Shape '[1, 14, 256, 192]' is invalid for input of size 147456

I am getting the following error on console:

on line 23, in generate_discrete_label
** input = input.view(1, label_nc, size[2], size[3])**
RuntimeError: shape ‘[1, 14, 256, 192]’ is invalid for input of size 147456

You don’t need to provide all your code (unless someone specifically asks for it). Its very rare anyone is going to go through all of it.

But based on your error, it seems like you are trying to reshape view to invalid dimensions. The shape you provided [1,14,256,192] has 688,128 elements but you are trying to reshape it to 147456 elements. You have to see what the actual dimensions if input are before the reshape. Maybe your input is no longer 256x192 by this point.

Thanks Karthik for your response. OK, I have removed the code and just mentioned the error.
I was mentioned the earlier code for understandability of situation, anyway.

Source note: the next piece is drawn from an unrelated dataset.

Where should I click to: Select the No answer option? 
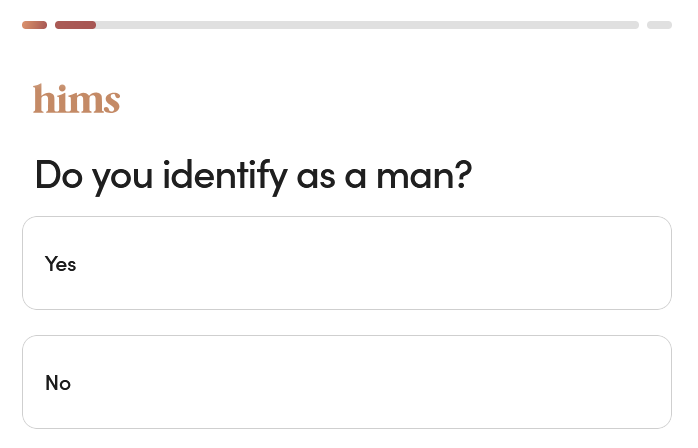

My main function here to calling:

def generate_discrete_label(inputs, label_nc, onehot=True, encode=True):
pred_batch = []
size = inputs.size()
for input in inputs:
input = input.view(1, label_nc, size[2], size[3])
pred = np.squeeze(input.data.max(1)[1].cpu().numpy(), axis=0)
pred_batch.append(pred)

pred_batch = np.array(pred_batch)
pred_batch = torch.from_numpy(pred_batch)
label_map = []
for p in pred_batch:
    p = p.view(1, 256, 192)
    label_map.append(p)
label_map = torch.stack(label_map, 0)
if not onehot:
    return label_map.float().cuda()
size = label_map.size()
oneHot_size = (size[0], label_nc, size[2], size[3])
input_label = torch.cuda.FloatTensor(torch.Size(oneHot_size)).zero_()
input_label = input_label.scatter_(1, label_map.data.long().cuda(), 1.0)

====================

I am passing an png edited image through following custom code, but it’s giving shape error as mentioned earlier. please give me a solution that what can I do now, thanks.

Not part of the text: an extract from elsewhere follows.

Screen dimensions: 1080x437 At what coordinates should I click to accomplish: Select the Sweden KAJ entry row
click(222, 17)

**# -- Start custom code**
    tmp_arm_label = "Data_preprocessing/test/msw.png"
    img = Image.open(tmp_arm_label).convert('RGB')
    imgArray = np.array(img)
    
    to_tensor = transforms.ToTensor()
    tensor = to_tensor(img)
    arm_label = tensor.unsqueeze(0)
    
    device = torch.device('cuda' if torch.cuda.is_available() else 'cpu')
    arm_label = arm_label.to(device)
    **# -- End custom code**
    
    arm_label = self.sigmoid(arm_label)
    CE_loss = self.cross_entropy2d(arm_label, (label * (1 - clothes_mask)).transpose(0, 1)[0].long()) * 10
    
    armlabel_map = generate_discrete_label(arm_label.detach(), 14, False)
    dis_label = generate_discrete_label(arm_label.detach(), 14)

could you print few things in above code?

label_nc:14
size dim torch.Size([1, 3, 256, 192])
input size BEFORE: torch.Size([3, 256, 192])

If your initial shape is (3,256,192), you can’t reshape “input” to (1,14,256,192) dimension.